%%

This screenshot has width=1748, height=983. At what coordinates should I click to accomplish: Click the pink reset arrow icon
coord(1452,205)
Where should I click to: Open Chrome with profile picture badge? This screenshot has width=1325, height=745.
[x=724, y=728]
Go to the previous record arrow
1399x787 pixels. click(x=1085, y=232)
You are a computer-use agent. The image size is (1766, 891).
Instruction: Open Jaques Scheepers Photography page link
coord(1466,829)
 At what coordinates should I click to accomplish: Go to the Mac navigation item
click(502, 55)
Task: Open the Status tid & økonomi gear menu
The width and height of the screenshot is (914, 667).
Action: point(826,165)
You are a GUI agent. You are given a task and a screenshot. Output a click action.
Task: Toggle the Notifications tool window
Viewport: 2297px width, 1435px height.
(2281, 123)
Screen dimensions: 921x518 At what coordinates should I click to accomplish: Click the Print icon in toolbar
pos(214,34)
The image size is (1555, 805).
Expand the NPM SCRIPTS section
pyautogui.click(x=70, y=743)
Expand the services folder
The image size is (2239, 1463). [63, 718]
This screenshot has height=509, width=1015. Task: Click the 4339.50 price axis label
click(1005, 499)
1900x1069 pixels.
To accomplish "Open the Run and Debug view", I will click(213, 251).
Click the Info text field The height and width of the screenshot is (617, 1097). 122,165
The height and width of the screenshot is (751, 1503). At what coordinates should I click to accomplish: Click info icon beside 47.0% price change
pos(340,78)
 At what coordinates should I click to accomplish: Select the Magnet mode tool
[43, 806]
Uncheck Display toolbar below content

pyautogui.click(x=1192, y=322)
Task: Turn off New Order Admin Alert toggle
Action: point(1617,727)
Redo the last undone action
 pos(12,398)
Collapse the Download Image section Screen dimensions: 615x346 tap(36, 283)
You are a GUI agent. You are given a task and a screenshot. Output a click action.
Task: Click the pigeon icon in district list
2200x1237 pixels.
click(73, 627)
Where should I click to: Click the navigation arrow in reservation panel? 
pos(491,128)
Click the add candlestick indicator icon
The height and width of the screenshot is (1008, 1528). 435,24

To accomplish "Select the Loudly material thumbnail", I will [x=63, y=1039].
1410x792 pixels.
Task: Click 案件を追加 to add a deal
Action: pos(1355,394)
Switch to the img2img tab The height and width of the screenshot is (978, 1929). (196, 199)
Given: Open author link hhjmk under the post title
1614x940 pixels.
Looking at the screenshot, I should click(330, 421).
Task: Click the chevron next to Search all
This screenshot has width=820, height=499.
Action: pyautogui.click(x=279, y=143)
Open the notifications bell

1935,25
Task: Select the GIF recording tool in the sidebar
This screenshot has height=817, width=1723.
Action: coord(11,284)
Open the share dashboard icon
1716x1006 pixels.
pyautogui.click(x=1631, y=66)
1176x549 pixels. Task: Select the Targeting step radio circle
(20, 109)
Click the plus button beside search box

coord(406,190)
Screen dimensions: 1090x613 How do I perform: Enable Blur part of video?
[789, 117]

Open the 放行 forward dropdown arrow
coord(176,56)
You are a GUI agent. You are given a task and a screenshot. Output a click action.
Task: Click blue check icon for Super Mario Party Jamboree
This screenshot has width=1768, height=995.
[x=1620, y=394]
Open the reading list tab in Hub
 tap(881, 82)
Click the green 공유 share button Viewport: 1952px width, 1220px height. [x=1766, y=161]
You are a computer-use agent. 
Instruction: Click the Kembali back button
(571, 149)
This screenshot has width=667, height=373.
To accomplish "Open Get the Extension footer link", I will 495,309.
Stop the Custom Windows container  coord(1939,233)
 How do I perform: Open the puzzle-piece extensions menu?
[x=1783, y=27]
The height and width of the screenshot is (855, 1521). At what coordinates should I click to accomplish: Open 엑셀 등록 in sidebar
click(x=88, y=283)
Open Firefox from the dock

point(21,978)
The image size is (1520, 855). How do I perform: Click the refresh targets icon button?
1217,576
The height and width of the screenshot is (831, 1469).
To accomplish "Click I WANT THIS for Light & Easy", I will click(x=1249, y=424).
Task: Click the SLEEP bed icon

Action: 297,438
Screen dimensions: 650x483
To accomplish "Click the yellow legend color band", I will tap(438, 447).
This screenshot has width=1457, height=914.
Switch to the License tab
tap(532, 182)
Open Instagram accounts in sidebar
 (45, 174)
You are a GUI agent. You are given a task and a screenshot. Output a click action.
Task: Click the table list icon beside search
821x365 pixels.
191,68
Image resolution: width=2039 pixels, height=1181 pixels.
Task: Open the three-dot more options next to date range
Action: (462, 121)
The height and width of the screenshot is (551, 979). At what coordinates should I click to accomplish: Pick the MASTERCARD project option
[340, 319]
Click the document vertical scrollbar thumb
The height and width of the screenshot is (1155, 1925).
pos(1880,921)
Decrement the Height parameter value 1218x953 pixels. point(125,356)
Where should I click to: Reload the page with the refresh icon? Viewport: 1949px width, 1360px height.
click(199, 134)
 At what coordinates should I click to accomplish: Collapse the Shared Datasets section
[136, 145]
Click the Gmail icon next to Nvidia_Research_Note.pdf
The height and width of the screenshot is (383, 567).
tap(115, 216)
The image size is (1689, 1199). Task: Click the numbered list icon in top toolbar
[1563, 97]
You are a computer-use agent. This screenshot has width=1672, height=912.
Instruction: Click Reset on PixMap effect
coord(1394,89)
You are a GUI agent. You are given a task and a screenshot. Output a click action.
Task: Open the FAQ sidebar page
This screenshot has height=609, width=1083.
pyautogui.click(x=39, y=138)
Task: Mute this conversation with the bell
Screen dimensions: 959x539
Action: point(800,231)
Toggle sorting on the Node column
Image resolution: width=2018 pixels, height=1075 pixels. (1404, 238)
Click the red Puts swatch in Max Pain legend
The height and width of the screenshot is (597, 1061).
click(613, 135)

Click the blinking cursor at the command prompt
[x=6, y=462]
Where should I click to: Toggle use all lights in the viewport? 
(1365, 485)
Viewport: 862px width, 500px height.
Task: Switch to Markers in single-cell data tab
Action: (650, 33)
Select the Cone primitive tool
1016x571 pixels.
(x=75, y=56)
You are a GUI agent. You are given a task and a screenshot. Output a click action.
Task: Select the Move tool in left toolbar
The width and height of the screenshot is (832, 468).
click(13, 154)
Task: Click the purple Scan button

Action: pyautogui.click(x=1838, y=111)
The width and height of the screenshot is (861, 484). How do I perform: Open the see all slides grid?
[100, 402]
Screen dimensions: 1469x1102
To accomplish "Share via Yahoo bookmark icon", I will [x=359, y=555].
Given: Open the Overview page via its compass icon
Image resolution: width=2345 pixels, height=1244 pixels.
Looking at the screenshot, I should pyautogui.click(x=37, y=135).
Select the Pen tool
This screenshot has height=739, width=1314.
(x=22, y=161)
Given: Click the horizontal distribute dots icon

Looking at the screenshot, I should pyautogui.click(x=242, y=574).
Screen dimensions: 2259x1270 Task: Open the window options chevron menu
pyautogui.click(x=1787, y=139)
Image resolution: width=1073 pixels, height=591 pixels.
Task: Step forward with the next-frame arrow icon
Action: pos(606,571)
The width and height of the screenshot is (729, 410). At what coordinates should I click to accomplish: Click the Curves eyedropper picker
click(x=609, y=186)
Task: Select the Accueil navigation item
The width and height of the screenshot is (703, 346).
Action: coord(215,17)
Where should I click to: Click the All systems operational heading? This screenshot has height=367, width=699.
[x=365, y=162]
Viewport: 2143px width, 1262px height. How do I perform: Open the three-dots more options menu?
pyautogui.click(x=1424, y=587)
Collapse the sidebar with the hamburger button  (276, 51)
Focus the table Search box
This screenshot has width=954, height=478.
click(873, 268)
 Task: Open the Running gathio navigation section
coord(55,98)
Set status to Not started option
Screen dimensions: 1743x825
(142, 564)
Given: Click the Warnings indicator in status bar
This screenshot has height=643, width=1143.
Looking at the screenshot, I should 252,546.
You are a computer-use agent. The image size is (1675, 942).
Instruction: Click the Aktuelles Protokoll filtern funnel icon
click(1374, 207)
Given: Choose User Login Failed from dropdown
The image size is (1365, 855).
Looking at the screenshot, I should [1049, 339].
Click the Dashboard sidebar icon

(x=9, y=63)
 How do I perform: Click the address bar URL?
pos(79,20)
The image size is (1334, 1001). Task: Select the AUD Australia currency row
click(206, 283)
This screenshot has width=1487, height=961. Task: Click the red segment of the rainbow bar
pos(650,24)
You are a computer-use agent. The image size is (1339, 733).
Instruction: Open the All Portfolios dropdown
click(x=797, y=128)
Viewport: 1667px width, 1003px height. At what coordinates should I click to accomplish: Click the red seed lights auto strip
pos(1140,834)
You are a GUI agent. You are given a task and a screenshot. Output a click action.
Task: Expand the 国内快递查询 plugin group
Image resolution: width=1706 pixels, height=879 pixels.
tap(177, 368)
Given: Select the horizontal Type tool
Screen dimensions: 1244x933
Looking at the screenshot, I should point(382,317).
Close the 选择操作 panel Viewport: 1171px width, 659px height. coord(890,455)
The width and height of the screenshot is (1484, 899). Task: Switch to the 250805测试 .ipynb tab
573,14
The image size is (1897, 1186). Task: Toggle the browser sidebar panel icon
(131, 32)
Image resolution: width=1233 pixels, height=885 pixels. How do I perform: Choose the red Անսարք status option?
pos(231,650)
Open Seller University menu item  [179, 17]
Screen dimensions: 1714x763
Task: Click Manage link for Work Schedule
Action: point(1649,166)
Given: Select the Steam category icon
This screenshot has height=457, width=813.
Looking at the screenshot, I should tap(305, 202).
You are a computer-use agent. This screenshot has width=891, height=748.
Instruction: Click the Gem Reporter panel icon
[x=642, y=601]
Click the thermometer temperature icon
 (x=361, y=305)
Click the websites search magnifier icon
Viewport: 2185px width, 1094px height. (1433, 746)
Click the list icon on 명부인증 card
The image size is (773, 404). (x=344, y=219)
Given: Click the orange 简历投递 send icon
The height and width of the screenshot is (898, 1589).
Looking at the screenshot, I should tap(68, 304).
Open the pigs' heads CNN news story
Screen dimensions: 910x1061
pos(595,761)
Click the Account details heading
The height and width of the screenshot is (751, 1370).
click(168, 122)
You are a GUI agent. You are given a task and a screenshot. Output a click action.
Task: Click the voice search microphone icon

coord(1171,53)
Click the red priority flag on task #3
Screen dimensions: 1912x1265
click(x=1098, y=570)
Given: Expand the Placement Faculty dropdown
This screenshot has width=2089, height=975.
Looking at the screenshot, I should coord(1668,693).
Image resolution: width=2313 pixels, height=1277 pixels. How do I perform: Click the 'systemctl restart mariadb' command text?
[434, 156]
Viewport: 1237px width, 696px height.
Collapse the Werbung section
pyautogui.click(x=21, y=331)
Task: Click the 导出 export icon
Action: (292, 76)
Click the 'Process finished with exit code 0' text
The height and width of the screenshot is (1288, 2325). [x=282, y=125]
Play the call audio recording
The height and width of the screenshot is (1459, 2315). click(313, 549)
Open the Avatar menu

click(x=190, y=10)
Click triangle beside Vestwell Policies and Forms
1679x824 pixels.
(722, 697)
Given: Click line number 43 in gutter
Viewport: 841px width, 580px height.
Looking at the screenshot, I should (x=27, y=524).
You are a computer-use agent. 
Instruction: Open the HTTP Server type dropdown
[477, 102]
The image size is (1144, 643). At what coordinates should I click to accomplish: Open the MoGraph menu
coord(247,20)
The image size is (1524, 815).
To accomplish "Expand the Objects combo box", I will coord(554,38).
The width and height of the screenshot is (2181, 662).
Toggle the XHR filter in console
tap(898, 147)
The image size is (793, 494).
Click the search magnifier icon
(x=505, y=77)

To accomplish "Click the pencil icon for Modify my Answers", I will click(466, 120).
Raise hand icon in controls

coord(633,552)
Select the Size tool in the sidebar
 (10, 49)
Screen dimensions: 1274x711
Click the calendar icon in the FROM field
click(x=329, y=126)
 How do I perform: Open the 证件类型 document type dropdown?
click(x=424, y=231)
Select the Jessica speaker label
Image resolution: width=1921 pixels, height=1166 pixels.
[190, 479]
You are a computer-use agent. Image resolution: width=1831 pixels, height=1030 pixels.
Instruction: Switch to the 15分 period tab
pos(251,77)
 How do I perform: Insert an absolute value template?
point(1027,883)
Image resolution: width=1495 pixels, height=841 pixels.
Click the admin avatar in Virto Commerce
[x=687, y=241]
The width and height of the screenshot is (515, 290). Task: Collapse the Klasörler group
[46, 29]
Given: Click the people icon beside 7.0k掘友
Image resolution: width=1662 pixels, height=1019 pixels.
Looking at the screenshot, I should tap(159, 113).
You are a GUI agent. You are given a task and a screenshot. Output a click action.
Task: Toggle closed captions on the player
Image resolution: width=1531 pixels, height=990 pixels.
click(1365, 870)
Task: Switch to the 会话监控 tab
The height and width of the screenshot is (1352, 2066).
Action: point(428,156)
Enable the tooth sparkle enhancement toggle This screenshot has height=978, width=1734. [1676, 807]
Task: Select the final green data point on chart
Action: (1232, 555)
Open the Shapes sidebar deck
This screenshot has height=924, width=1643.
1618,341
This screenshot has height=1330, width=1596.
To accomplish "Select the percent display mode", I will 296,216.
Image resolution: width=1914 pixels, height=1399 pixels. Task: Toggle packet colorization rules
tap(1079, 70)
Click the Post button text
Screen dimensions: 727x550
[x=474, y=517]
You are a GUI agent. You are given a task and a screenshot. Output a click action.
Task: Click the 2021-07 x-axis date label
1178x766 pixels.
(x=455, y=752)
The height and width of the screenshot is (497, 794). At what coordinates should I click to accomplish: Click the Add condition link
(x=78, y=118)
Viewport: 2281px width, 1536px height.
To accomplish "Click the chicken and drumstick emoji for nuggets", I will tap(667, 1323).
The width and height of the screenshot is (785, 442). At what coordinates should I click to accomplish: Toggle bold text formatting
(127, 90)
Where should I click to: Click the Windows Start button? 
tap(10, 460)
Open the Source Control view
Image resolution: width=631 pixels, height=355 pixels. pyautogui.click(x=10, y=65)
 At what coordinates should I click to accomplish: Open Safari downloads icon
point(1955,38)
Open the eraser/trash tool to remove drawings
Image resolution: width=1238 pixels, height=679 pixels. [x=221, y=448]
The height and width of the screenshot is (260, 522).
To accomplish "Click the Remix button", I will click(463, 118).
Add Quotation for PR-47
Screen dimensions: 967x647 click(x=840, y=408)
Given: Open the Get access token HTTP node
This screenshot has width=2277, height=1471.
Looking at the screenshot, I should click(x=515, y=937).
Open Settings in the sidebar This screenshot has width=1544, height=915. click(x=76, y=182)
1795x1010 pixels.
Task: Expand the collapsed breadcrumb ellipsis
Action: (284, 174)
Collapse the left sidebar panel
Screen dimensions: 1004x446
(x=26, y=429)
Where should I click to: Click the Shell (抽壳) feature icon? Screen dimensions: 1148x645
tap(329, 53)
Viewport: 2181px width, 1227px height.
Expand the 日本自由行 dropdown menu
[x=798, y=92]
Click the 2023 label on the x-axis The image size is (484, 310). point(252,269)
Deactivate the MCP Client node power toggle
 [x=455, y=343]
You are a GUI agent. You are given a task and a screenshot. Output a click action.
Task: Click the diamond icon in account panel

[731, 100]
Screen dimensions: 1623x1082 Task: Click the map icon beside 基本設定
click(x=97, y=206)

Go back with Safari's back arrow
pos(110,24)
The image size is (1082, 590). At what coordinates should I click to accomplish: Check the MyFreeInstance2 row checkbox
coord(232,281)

%%

Lines with "legend": copy every one of them from the listing above.

RESULT OF THIS TASK:
To accomplish "Click the yellow legend color band", I will tap(438, 447).
Click the red Puts swatch in Max Pain legend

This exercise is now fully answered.